■ Work to be completed
Both the line below containing "Анализаторы ртути (58, 364)" and the line containing "Food and Drink (53, 1355)", along with every line between them, should be repeated exactly; no other line belongs in the answer.

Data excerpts
+ + +
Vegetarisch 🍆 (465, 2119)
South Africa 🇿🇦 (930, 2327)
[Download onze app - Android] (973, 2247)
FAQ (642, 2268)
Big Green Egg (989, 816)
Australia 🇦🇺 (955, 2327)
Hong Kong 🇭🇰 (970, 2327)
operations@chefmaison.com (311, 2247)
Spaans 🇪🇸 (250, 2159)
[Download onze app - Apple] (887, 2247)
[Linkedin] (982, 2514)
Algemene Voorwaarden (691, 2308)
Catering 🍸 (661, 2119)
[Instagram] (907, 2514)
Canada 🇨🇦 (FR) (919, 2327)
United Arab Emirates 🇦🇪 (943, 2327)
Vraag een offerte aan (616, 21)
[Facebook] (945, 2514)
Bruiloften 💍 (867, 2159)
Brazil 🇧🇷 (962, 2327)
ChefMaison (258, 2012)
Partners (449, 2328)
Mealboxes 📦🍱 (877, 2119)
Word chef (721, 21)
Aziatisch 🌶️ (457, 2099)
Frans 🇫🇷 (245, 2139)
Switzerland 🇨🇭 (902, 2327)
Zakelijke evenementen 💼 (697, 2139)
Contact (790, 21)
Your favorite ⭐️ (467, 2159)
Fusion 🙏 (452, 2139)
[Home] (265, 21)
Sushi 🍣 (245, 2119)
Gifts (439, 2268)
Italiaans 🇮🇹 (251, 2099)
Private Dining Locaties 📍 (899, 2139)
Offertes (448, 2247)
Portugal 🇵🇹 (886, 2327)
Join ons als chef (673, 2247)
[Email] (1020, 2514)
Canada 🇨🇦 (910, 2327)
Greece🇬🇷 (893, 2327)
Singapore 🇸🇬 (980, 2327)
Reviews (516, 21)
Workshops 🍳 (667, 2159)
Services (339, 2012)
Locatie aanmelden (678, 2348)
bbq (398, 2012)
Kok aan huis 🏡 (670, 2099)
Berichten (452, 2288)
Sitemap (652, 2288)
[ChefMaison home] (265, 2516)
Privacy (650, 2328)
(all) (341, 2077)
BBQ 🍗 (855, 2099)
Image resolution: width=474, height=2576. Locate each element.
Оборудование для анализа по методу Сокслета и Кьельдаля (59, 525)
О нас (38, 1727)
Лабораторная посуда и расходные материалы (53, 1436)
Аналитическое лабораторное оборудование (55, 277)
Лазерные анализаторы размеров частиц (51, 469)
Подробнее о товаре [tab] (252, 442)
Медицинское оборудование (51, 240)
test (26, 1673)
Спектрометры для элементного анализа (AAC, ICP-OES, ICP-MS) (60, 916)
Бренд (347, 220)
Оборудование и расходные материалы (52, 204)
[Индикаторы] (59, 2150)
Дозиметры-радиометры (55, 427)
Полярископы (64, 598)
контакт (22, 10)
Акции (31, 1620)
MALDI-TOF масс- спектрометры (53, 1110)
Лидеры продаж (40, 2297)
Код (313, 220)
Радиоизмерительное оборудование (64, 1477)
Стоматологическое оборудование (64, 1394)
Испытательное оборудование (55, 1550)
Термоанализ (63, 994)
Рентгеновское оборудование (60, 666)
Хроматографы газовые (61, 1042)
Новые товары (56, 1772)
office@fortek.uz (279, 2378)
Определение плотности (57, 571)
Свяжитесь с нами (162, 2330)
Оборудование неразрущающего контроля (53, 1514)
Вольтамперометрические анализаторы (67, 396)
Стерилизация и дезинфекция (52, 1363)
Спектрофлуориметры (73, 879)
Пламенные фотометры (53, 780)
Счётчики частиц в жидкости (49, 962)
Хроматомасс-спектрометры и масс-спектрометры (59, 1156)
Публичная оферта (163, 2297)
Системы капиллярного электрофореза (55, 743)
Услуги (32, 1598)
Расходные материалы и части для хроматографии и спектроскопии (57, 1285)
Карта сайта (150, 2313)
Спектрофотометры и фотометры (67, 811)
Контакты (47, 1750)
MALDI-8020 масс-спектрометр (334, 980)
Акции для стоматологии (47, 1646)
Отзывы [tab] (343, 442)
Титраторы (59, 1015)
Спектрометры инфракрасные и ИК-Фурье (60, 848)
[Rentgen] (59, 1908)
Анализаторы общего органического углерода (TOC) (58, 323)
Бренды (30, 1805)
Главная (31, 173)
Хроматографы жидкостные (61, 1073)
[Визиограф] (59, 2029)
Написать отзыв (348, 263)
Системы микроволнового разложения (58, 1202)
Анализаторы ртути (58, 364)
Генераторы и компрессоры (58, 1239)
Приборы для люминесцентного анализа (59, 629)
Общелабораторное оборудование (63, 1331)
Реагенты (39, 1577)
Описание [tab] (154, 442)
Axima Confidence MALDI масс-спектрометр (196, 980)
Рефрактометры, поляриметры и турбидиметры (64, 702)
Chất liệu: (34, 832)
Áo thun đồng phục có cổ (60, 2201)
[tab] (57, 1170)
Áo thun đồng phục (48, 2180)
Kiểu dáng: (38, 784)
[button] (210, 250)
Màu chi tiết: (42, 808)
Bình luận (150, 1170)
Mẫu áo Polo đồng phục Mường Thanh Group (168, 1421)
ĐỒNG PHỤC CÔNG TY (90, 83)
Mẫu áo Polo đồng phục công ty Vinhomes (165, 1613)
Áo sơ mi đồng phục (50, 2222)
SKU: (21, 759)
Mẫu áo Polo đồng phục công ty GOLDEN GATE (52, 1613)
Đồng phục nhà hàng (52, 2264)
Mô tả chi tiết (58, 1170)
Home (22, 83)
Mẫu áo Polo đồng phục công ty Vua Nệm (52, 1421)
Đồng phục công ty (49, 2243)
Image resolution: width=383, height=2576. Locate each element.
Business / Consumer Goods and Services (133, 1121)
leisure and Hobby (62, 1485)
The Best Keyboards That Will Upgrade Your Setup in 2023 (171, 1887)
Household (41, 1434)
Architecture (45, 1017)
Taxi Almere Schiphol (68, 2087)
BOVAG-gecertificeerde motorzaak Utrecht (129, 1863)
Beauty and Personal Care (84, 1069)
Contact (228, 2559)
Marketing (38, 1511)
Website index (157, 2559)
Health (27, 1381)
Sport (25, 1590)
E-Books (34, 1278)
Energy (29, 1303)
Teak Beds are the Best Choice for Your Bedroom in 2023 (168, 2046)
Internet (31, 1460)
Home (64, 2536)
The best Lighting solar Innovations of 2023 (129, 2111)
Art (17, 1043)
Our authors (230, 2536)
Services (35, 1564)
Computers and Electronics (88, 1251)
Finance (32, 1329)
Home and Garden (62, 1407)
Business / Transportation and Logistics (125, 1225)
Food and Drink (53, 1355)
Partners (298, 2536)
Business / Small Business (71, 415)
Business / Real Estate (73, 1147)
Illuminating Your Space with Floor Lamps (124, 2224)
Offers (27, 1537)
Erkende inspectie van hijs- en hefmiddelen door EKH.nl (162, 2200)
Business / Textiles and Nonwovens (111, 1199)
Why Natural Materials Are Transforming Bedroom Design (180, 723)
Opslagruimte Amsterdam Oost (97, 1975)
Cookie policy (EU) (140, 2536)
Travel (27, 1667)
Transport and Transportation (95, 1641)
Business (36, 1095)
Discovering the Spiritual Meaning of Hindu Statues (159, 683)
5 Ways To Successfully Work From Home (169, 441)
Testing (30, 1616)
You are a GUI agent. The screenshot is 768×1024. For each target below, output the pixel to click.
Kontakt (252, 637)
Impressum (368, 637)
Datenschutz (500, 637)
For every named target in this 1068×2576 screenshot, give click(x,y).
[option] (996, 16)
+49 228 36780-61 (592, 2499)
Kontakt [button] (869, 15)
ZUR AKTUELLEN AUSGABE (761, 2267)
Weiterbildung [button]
+ + +
■ Task answer
Анализаторы ртути (58, 364)
Генераторы и компрессоры (58, 1239)
Приборы для люминесцентного анализа (59, 629)
Общелабораторное оборудование (63, 1331)
Реагенты (39, 1577)
Описание [tab] (154, 442)
Axima Confidence MALDI масс-спектрометр (196, 980)
Рефрактометры, поляриметры и турбидиметры (64, 702)
Chất liệu: (34, 832)
Áo thun đồng phục có cổ (60, 2201)
[tab] (57, 1170)
Áo thun đồng phục (48, 2180)
Kiểu dáng: (38, 784)
[button] (210, 250)
Màu chi tiết: (42, 808)
Bình luận (150, 1170)
Mẫu áo Polo đồng phục Mường Thanh Group (168, 1421)
ĐỒNG PHỤC CÔNG TY (90, 83)
Mẫu áo Polo đồng phục công ty Vinhomes (165, 1613)
Áo sơ mi đồng phục (50, 2222)
SKU: (21, 759)
Mẫu áo Polo đồng phục công ty GOLDEN GATE (52, 1613)
Đồng phục nhà hàng (52, 2264)
Mô tả chi tiết (58, 1170)
Home (22, 83)
Mẫu áo Polo đồng phục công ty Vua Nệm (52, 1421)
Đồng phục công ty (49, 2243)
Image resolution: width=383, height=2576. Locate each element.
Business / Consumer Goods and Services (133, 1121)
leisure and Hobby (62, 1485)
The Best Keyboards That Will Upgrade Your Setup in 2023 (171, 1887)
Household (41, 1434)
Architecture (45, 1017)
Taxi Almere Schiphol (68, 2087)
BOVAG-gecertificeerde motorzaak Utrecht (129, 1863)
Beauty and Personal Care (84, 1069)
Contact (228, 2559)
Marketing (38, 1511)
Website index (157, 2559)
Health (27, 1381)
Sport (25, 1590)
E-Books (34, 1278)
Energy (29, 1303)
Teak Beds are the Best Choice for Your Bedroom in 2023 (168, 2046)
Internet (31, 1460)
Home (64, 2536)
The best Lighting solar Innovations of 2023 (129, 2111)
Art (17, 1043)
Our authors (230, 2536)
Services (35, 1564)
Computers and Electronics (88, 1251)
Finance (32, 1329)
Home and Garden (62, 1407)
Business / Transportation and Logistics (125, 1225)
Food and Drink (53, 1355)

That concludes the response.